---- DATA IN THIS EXERCISE

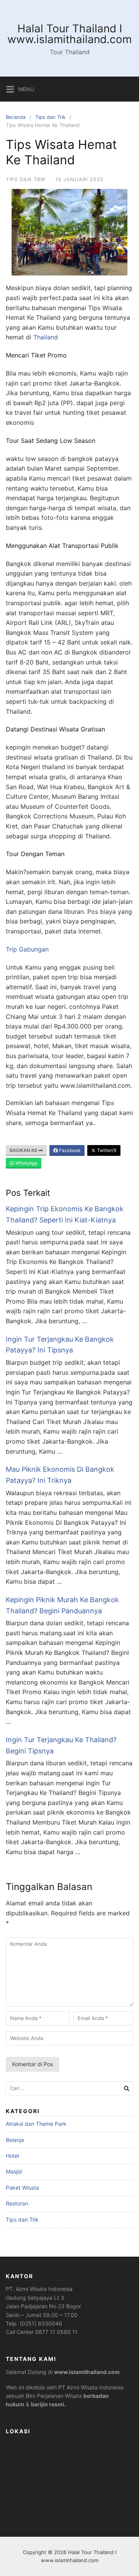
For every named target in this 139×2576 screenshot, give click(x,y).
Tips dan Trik (50, 117)
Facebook (69, 1150)
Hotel (12, 2155)
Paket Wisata (22, 2187)
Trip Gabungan (27, 949)
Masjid (14, 2171)
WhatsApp (25, 1163)
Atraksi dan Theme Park (36, 2123)
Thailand (45, 337)
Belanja (15, 2140)
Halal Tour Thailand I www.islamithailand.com (69, 34)
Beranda (15, 117)
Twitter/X (106, 1150)
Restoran (17, 2203)
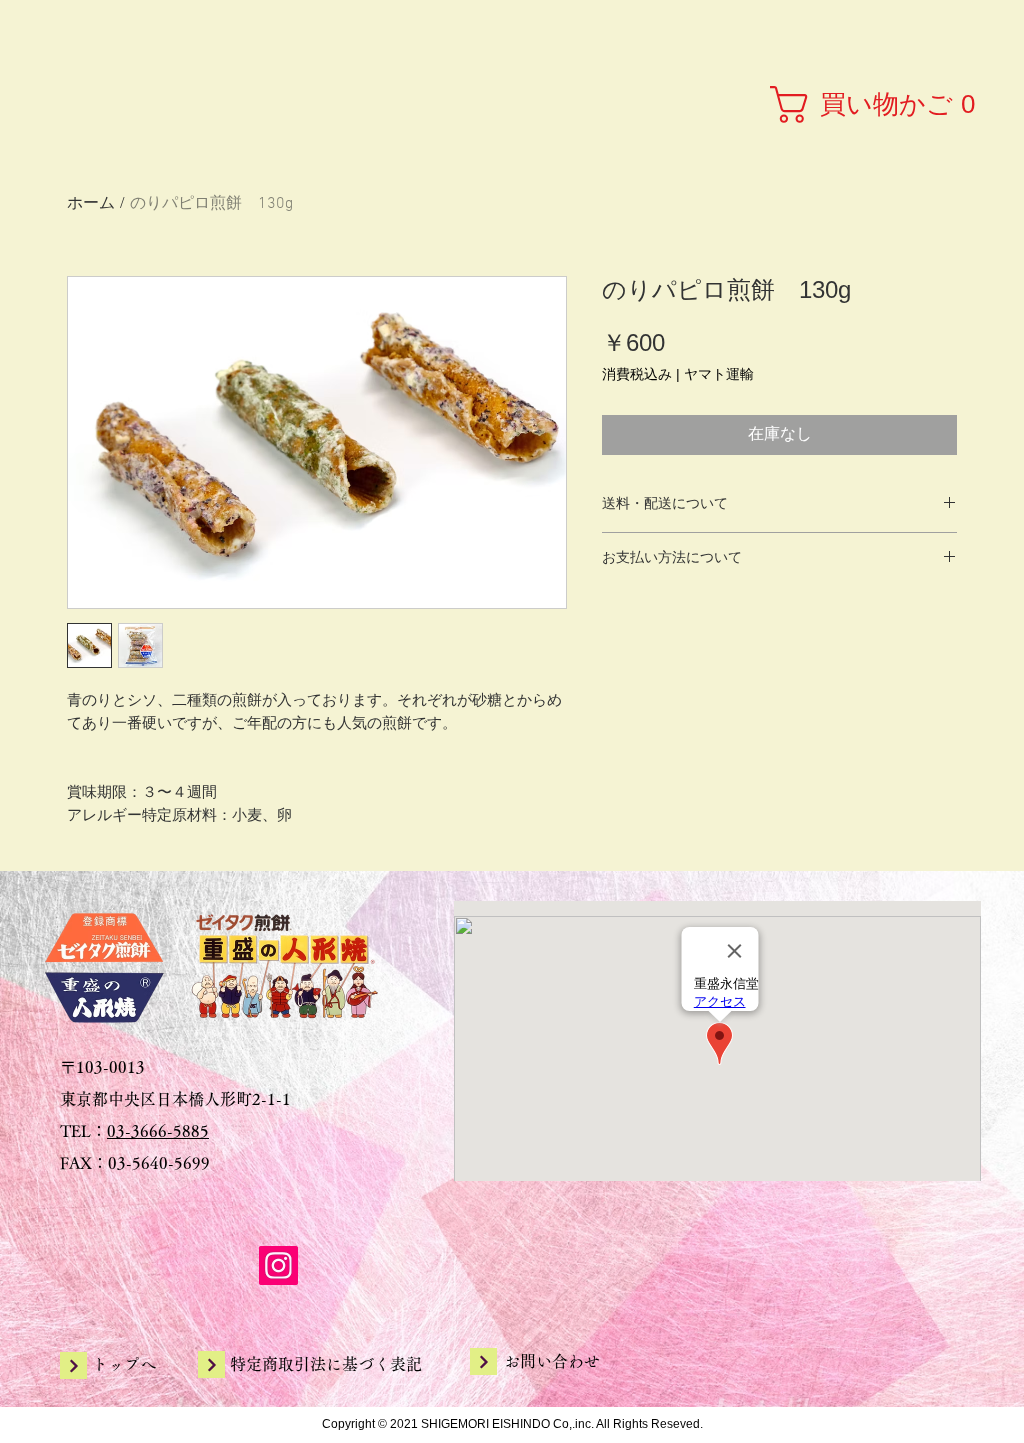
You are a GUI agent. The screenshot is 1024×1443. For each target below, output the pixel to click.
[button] (877, 104)
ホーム (91, 204)
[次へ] (73, 1365)
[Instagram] (278, 1265)
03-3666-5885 (158, 1131)
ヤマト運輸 (719, 374)
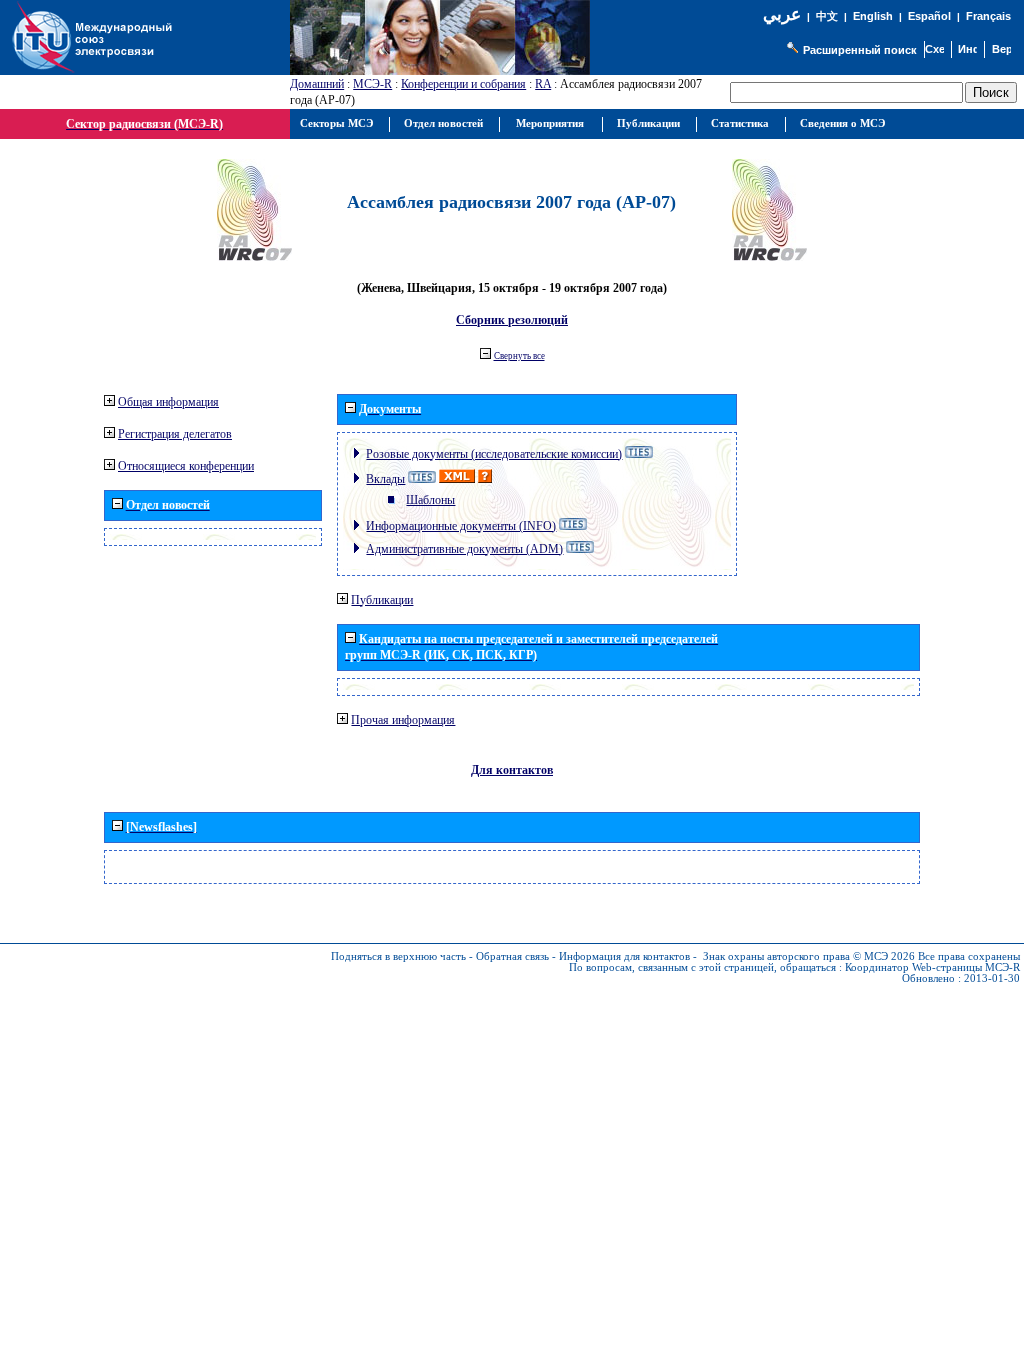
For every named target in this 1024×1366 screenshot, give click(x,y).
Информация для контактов (624, 956)
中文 (827, 16)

--------

**WHAT YOU ARE ASKED TO DO:** Repeat each of the records exactly as written, except for the pictures, which are to be left out.

**ANSWER BOX:**
For every named target in this 139×2576 screenshot, give click(x,y).
Tips dan Trik (50, 117)
Facebook (69, 1150)
Hotel (12, 2155)
Paket Wisata (22, 2187)
Trip Gabungan (27, 949)
Masjid (14, 2171)
WhatsApp (25, 1163)
Atraksi dan Theme Park (36, 2123)
Thailand (45, 337)
Belanja (15, 2140)
Halal Tour Thailand I www.islamithailand.com (69, 34)
Beranda (15, 117)
Twitter/X (106, 1150)
Restoran (17, 2203)
You are a GUI agent. The screenshot is 1024×1443. For each target below, output the pixel to click.
[button] (877, 104)
ホーム (91, 204)
[次へ] (73, 1365)
[Instagram] (278, 1265)
03-3666-5885 (158, 1131)
ヤマト運輸 (719, 374)
For every named target in this 1024×1366 screenshot, give click(x,y).
Информация для контактов (624, 956)
中文 (827, 16)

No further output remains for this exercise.